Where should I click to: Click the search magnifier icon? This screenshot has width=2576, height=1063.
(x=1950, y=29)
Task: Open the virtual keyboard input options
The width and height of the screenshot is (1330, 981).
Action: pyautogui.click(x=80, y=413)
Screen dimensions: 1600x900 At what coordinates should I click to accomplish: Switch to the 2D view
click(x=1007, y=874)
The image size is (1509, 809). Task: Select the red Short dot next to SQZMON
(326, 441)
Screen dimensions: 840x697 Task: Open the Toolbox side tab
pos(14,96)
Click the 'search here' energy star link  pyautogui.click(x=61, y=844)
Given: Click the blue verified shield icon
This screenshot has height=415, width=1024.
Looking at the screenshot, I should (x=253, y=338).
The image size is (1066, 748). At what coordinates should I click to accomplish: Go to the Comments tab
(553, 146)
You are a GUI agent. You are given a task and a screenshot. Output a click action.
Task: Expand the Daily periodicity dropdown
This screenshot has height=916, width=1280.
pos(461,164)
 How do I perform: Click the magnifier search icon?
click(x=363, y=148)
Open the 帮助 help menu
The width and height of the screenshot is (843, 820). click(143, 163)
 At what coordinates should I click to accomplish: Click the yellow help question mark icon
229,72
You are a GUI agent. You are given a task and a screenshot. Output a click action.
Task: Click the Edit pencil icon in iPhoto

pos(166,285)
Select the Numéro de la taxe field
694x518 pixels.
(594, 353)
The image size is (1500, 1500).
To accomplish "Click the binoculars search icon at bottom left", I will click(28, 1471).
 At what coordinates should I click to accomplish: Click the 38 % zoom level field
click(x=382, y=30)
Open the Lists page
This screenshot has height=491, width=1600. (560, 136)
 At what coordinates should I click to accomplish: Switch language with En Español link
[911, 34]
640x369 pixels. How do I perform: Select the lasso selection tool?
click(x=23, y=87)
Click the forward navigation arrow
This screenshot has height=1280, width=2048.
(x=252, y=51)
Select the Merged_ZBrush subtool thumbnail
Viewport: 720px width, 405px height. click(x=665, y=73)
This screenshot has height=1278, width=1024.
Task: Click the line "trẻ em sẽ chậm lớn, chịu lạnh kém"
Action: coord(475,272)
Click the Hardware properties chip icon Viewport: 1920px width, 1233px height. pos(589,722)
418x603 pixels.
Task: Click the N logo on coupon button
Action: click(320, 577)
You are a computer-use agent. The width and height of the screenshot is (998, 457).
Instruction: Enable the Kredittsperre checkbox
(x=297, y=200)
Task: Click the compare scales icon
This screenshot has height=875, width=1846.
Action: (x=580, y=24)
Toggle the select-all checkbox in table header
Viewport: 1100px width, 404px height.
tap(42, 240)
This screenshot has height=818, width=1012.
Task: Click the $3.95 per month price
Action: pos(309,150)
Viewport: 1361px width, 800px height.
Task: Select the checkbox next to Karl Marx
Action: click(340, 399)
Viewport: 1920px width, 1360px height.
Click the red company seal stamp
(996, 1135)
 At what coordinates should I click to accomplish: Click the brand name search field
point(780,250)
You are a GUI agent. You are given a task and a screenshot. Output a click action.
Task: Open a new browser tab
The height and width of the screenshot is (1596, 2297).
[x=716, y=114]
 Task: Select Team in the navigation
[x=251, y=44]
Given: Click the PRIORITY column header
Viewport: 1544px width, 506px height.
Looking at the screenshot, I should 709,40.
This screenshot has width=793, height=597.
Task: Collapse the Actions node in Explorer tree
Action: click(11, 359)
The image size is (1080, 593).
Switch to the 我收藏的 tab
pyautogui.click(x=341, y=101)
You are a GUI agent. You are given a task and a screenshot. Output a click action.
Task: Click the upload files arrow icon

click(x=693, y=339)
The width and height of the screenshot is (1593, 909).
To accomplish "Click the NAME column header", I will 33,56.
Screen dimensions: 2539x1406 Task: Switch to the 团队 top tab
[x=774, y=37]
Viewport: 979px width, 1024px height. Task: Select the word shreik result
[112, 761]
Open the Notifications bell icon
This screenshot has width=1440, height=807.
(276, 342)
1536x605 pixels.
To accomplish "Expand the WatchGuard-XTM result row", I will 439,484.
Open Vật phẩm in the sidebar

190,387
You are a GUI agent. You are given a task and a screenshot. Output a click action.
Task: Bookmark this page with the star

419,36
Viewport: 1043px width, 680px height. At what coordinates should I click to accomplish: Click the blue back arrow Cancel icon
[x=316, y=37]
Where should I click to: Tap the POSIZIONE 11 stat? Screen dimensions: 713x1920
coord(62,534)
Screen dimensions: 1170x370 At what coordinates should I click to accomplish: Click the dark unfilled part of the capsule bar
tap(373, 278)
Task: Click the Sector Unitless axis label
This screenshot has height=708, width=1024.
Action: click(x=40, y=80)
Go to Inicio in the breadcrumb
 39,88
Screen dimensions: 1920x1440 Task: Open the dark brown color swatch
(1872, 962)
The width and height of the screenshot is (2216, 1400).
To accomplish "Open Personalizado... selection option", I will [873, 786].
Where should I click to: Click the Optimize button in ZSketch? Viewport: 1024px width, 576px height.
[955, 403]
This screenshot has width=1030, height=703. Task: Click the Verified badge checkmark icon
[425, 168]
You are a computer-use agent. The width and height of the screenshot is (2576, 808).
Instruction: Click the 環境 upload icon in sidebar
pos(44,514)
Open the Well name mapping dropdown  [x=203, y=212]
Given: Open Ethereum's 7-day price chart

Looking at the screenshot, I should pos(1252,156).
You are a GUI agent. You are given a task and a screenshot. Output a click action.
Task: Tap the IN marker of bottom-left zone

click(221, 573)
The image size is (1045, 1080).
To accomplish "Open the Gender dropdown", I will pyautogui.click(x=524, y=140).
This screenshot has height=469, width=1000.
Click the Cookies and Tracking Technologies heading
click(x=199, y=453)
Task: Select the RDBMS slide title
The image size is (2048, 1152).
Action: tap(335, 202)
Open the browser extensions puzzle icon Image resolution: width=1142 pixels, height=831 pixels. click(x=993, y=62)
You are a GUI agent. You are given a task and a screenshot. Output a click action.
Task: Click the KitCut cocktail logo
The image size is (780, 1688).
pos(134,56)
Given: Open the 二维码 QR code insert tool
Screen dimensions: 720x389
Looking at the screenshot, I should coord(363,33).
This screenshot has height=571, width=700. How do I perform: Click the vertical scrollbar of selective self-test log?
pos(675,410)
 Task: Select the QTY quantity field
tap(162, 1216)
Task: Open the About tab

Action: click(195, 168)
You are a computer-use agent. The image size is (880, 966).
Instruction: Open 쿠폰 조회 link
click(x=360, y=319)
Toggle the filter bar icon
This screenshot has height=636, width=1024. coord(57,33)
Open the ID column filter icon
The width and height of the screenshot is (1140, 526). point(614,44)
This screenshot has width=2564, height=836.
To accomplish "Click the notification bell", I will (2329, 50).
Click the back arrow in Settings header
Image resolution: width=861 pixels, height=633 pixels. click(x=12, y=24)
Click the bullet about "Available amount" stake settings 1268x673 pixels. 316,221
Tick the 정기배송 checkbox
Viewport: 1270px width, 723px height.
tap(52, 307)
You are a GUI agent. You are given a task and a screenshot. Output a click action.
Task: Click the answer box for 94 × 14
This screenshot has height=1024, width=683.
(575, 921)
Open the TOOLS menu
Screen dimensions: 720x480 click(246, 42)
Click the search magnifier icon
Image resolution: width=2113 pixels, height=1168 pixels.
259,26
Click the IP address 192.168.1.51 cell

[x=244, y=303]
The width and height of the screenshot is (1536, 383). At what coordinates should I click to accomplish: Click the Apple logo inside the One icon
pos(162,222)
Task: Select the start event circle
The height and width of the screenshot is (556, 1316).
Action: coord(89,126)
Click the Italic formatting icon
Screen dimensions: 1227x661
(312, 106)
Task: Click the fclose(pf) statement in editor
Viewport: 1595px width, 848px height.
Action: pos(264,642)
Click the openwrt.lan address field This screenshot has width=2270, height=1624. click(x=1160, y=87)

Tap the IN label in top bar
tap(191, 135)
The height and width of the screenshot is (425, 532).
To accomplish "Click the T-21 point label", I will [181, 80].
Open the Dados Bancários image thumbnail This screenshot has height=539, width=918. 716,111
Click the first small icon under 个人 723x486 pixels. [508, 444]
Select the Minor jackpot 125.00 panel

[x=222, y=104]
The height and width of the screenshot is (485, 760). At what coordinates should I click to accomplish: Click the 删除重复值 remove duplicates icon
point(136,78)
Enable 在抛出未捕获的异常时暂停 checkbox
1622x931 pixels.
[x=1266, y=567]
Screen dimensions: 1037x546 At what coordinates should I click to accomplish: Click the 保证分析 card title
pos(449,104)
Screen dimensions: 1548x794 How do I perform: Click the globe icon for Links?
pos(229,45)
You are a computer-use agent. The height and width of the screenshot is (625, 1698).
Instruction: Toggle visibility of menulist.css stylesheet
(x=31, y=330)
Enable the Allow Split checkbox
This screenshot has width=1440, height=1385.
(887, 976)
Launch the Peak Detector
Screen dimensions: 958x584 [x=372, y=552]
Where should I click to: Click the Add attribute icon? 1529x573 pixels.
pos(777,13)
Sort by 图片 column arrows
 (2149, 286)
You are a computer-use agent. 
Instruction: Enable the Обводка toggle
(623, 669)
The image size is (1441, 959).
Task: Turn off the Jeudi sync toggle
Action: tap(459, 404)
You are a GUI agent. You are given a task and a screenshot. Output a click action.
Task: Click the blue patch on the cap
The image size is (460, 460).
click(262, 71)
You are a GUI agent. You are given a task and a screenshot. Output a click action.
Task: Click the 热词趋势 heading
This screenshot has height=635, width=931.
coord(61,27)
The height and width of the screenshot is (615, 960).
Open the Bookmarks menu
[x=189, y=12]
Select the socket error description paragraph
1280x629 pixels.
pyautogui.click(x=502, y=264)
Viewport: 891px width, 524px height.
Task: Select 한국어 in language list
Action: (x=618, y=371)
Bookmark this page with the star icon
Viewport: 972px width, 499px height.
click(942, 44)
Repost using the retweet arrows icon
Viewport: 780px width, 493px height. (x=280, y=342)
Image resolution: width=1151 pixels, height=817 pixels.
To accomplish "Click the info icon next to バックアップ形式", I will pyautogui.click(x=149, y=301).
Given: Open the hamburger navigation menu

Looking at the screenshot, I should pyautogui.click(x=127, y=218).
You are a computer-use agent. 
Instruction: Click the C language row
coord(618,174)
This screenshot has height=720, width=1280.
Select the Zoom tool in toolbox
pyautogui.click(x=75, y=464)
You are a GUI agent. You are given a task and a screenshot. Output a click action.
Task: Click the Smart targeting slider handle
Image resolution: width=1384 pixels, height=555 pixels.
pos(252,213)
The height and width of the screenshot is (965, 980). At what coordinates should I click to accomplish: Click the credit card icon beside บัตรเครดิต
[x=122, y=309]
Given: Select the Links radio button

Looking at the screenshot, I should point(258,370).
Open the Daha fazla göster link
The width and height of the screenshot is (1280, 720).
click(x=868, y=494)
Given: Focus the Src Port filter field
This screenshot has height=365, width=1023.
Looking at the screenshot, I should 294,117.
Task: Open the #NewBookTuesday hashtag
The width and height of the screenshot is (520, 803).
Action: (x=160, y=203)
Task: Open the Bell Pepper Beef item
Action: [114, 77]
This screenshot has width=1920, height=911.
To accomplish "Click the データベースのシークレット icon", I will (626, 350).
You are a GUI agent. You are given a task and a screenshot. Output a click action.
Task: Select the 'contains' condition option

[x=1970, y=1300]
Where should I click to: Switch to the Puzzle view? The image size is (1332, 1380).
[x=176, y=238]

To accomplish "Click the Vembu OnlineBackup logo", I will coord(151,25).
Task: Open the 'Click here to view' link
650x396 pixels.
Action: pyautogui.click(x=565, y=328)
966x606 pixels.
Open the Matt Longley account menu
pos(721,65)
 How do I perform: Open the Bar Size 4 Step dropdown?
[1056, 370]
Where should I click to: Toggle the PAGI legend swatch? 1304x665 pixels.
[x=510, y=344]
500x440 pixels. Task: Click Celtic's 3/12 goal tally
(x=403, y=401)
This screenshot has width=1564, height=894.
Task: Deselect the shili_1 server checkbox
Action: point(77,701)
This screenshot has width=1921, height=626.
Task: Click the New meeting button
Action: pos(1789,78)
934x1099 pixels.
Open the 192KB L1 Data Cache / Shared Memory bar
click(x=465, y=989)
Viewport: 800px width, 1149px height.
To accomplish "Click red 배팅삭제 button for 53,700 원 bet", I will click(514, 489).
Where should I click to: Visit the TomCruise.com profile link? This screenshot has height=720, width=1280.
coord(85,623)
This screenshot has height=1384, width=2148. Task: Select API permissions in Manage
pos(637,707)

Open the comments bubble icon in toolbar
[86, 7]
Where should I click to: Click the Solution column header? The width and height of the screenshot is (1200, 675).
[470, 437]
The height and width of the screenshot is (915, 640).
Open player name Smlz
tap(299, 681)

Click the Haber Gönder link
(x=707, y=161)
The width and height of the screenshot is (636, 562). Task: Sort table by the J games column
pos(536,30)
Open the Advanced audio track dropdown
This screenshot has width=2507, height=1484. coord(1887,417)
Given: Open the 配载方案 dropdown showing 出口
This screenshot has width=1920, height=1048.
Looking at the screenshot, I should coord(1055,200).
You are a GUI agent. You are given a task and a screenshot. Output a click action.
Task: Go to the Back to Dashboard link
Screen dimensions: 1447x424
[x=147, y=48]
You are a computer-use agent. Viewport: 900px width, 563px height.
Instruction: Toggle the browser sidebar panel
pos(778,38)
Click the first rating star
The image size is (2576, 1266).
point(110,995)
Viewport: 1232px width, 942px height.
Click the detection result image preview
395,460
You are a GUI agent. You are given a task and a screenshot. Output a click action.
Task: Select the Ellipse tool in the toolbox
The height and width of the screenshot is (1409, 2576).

........

== Problem ==
Copy the rows again, starting at the first row and ending at the line that contains "Action: pyautogui.click(x=80, y=413)", including both ends and keeping the requests as they are. Multiply each click coordinate in the answers by 0.95 and round to the nearest whole number, with halves rounded up.

== Correct response ==
Where should I click to: Click the search magnifier icon? This screenshot has width=2576, height=1063.
(x=1853, y=28)
Task: Open the virtual keyboard input options
The width and height of the screenshot is (1330, 981).
Action: pyautogui.click(x=76, y=392)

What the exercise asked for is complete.